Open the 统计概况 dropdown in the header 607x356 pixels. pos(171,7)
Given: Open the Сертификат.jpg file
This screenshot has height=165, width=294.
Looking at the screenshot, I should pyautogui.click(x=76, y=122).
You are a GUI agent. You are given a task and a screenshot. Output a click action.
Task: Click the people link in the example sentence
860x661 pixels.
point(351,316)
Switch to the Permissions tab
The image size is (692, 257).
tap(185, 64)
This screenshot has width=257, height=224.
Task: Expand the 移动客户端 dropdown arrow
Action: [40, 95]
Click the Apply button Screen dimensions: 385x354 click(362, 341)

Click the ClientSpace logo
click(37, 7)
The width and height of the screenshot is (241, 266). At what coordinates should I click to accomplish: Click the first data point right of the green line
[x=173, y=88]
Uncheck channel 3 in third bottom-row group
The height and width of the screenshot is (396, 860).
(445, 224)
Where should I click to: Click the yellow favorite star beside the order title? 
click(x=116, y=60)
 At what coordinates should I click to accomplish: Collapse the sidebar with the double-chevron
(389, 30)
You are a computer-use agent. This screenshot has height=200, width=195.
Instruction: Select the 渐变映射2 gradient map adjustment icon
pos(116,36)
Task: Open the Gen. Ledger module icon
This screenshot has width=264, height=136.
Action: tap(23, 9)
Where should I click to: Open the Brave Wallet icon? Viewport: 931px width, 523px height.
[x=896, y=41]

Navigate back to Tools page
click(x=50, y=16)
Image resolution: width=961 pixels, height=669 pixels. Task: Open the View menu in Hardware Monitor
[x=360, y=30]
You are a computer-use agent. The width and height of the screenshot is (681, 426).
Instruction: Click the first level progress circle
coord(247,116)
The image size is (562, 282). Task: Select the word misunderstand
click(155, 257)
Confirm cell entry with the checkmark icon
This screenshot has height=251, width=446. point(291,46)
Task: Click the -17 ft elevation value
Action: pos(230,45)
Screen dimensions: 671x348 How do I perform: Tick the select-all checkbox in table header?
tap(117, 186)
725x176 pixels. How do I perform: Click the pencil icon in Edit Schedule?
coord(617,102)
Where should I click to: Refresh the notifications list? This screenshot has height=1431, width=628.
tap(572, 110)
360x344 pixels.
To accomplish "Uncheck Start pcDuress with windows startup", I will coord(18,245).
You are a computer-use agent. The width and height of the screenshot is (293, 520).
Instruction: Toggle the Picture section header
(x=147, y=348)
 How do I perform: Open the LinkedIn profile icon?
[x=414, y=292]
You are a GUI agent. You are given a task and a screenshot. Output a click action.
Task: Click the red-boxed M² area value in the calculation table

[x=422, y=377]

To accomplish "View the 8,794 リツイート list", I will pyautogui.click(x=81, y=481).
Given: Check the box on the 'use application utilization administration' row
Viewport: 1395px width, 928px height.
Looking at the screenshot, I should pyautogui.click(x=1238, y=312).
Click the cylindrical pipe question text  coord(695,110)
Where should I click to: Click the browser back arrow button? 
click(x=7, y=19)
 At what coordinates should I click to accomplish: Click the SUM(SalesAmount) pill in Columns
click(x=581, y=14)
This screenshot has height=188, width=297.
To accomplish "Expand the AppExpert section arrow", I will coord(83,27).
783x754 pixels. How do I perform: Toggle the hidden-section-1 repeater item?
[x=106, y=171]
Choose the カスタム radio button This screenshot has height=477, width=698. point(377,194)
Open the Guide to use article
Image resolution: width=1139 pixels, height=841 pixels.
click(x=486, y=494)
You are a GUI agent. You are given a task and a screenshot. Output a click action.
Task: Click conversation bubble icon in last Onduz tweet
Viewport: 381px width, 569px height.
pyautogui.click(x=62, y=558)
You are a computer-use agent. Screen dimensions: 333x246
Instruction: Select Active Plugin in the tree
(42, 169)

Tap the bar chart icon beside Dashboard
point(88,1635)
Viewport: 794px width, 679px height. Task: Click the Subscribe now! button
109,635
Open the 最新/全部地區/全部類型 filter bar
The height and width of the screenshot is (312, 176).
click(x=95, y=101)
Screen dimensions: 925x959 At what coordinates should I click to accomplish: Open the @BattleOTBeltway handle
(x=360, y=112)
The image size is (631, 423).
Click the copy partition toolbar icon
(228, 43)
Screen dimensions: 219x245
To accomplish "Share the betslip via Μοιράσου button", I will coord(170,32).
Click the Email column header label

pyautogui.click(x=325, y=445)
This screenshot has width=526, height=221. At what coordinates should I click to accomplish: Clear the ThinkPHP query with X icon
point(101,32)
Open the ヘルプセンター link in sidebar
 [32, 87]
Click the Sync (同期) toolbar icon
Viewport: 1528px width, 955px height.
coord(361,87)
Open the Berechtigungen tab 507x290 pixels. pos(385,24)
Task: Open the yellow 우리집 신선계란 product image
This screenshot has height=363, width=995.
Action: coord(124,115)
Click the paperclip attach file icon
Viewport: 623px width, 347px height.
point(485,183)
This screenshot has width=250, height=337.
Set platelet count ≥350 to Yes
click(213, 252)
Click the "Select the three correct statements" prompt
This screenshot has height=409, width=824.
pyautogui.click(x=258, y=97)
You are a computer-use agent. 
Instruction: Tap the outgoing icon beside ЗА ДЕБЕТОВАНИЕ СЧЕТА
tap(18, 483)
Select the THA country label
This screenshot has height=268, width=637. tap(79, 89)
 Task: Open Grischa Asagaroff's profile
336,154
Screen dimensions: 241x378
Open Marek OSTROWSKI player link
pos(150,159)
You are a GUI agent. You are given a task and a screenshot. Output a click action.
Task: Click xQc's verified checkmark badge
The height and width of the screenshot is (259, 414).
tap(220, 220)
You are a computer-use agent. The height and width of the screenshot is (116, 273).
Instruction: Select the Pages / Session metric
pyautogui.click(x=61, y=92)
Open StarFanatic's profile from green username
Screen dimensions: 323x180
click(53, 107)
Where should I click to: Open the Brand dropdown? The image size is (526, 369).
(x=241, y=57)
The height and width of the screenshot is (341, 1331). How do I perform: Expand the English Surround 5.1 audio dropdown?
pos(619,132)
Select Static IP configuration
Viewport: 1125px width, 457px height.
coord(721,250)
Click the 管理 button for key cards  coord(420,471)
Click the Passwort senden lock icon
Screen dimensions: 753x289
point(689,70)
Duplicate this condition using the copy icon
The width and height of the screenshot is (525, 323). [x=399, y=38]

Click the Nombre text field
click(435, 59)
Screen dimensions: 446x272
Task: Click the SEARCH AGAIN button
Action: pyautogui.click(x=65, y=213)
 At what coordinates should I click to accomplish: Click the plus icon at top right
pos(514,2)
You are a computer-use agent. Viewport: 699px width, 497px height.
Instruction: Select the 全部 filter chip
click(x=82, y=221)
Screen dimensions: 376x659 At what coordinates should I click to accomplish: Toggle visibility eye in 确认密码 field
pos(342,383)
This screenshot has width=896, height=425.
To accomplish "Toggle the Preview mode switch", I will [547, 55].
□ □ □
The records above are to be repeated exactly, in their entirety.

Open the 统计概况 dropdown in the header 607x356 pixels. pos(171,7)
Given: Open the Сертификат.jpg file
This screenshot has height=165, width=294.
Looking at the screenshot, I should pyautogui.click(x=76, y=122).
You are a GUI agent. You are given a task and a screenshot. Output a click action.
Task: Click the people link in the example sentence
860x661 pixels.
point(351,316)
Switch to the Permissions tab
The image size is (692, 257).
tap(185, 64)
This screenshot has width=257, height=224.
Task: Expand the 移动客户端 dropdown arrow
Action: [40, 95]
Click the Apply button Screen dimensions: 385x354 click(362, 341)

Click the ClientSpace logo
click(37, 7)
The width and height of the screenshot is (241, 266). At what coordinates should I click to accomplish: Click the first data point right of the green line
[x=173, y=88]
Uncheck channel 3 in third bottom-row group
The height and width of the screenshot is (396, 860).
(445, 224)
Where should I click to: Click the yellow favorite star beside the order title? 
click(x=116, y=60)
 At what coordinates should I click to accomplish: Collapse the sidebar with the double-chevron
(389, 30)
You are a computer-use agent. This screenshot has height=200, width=195.
Instruction: Select the 渐变映射2 gradient map adjustment icon
pos(116,36)
Task: Open the Gen. Ledger module icon
This screenshot has width=264, height=136.
Action: tap(23, 9)
Where should I click to: Open the Brave Wallet icon? Viewport: 931px width, 523px height.
[x=896, y=41]

Navigate back to Tools page
click(x=50, y=16)
Image resolution: width=961 pixels, height=669 pixels. Task: Open the View menu in Hardware Monitor
[x=360, y=30]
You are a computer-use agent. The width and height of the screenshot is (681, 426).
Instruction: Click the first level progress circle
coord(247,116)
The image size is (562, 282). Task: Select the word misunderstand
click(155, 257)
Confirm cell entry with the checkmark icon
This screenshot has height=251, width=446. point(291,46)
Task: Click the -17 ft elevation value
Action: pos(230,45)
Screen dimensions: 671x348 How do I perform: Tick the select-all checkbox in table header?
tap(117, 186)
725x176 pixels. How do I perform: Click the pencil icon in Edit Schedule?
coord(617,102)
Where should I click to: Refresh the notifications list? This screenshot has height=1431, width=628.
tap(572, 110)
360x344 pixels.
To accomplish "Uncheck Start pcDuress with windows startup", I will coord(18,245).
You are a computer-use agent. The width and height of the screenshot is (293, 520).
Instruction: Toggle the Picture section header
(x=147, y=348)
 How do I perform: Open the LinkedIn profile icon?
[x=414, y=292]
You are a GUI agent. You are given a task and a screenshot. Output a click action.
Task: Click the red-boxed M² area value in the calculation table

[x=422, y=377]

To accomplish "View the 8,794 リツイート list", I will pyautogui.click(x=81, y=481).
Given: Check the box on the 'use application utilization administration' row
Viewport: 1395px width, 928px height.
Looking at the screenshot, I should pyautogui.click(x=1238, y=312).
Click the cylindrical pipe question text  coord(695,110)
Where should I click to: Click the browser back arrow button? 
click(x=7, y=19)
 At what coordinates should I click to accomplish: Click the SUM(SalesAmount) pill in Columns
click(x=581, y=14)
This screenshot has height=188, width=297.
To accomplish "Expand the AppExpert section arrow", I will coord(83,27).
783x754 pixels. How do I perform: Toggle the hidden-section-1 repeater item?
[x=106, y=171]
Choose the カスタム radio button This screenshot has height=477, width=698. point(377,194)
Open the Guide to use article
Image resolution: width=1139 pixels, height=841 pixels.
click(x=486, y=494)
You are a GUI agent. You are given a task and a screenshot. Output a click action.
Task: Click conversation bubble icon in last Onduz tweet
Viewport: 381px width, 569px height.
pyautogui.click(x=62, y=558)
You are a computer-use agent. Screen dimensions: 333x246
Instruction: Select Active Plugin in the tree
(42, 169)

Tap the bar chart icon beside Dashboard
point(88,1635)
Viewport: 794px width, 679px height. Task: Click the Subscribe now! button
109,635
Open the 最新/全部地區/全部類型 filter bar
The height and width of the screenshot is (312, 176).
click(x=95, y=101)
Screen dimensions: 925x959 At what coordinates should I click to accomplish: Open the @BattleOTBeltway handle
(x=360, y=112)
The image size is (631, 423).
Click the copy partition toolbar icon
(228, 43)
Screen dimensions: 219x245
To accomplish "Share the betslip via Μοιράσου button", I will coord(170,32).
Click the Email column header label

pyautogui.click(x=325, y=445)
This screenshot has width=526, height=221. At what coordinates should I click to accomplish: Clear the ThinkPHP query with X icon
point(101,32)
Open the ヘルプセンター link in sidebar
 [32, 87]
Click the Sync (同期) toolbar icon
Viewport: 1528px width, 955px height.
coord(361,87)
Open the Berechtigungen tab 507x290 pixels. pos(385,24)
Task: Open the yellow 우리집 신선계란 product image
This screenshot has height=363, width=995.
Action: coord(124,115)
Click the paperclip attach file icon
Viewport: 623px width, 347px height.
point(485,183)
This screenshot has width=250, height=337.
Set platelet count ≥350 to Yes
click(213, 252)
Click the "Select the three correct statements" prompt
This screenshot has height=409, width=824.
pyautogui.click(x=258, y=97)
You are a computer-use agent. 
Instruction: Tap the outgoing icon beside ЗА ДЕБЕТОВАНИЕ СЧЕТА
tap(18, 483)
Select the THA country label
This screenshot has height=268, width=637. tap(79, 89)
 Task: Open Grischa Asagaroff's profile
336,154
Screen dimensions: 241x378
Open Marek OSTROWSKI player link
pos(150,159)
You are a GUI agent. You are given a task and a screenshot. Output a click action.
Task: Click xQc's verified checkmark badge
The height and width of the screenshot is (259, 414).
tap(220, 220)
You are a computer-use agent. The height and width of the screenshot is (116, 273).
Instruction: Select the Pages / Session metric
pyautogui.click(x=61, y=92)
Open StarFanatic's profile from green username
Screen dimensions: 323x180
click(53, 107)
Where should I click to: Open the Brand dropdown? The image size is (526, 369).
(x=241, y=57)
The height and width of the screenshot is (341, 1331). How do I perform: Expand the English Surround 5.1 audio dropdown?
pos(619,132)
Select Static IP configuration
Viewport: 1125px width, 457px height.
coord(721,250)
Click the 管理 button for key cards  coord(420,471)
Click the Passwort senden lock icon
Screen dimensions: 753x289
point(689,70)
Duplicate this condition using the copy icon
The width and height of the screenshot is (525, 323). [x=399, y=38]

Click the Nombre text field
click(435, 59)
Screen dimensions: 446x272
Task: Click the SEARCH AGAIN button
Action: pyautogui.click(x=65, y=213)
 At what coordinates should I click to accomplish: Click the plus icon at top right
pos(514,2)
You are a computer-use agent. Viewport: 699px width, 497px height.
Instruction: Select the 全部 filter chip
click(x=82, y=221)
Screen dimensions: 376x659 At what coordinates should I click to accomplish: Toggle visibility eye in 确认密码 field
pos(342,383)
This screenshot has width=896, height=425.
To accomplish "Toggle the Preview mode switch", I will [547, 55].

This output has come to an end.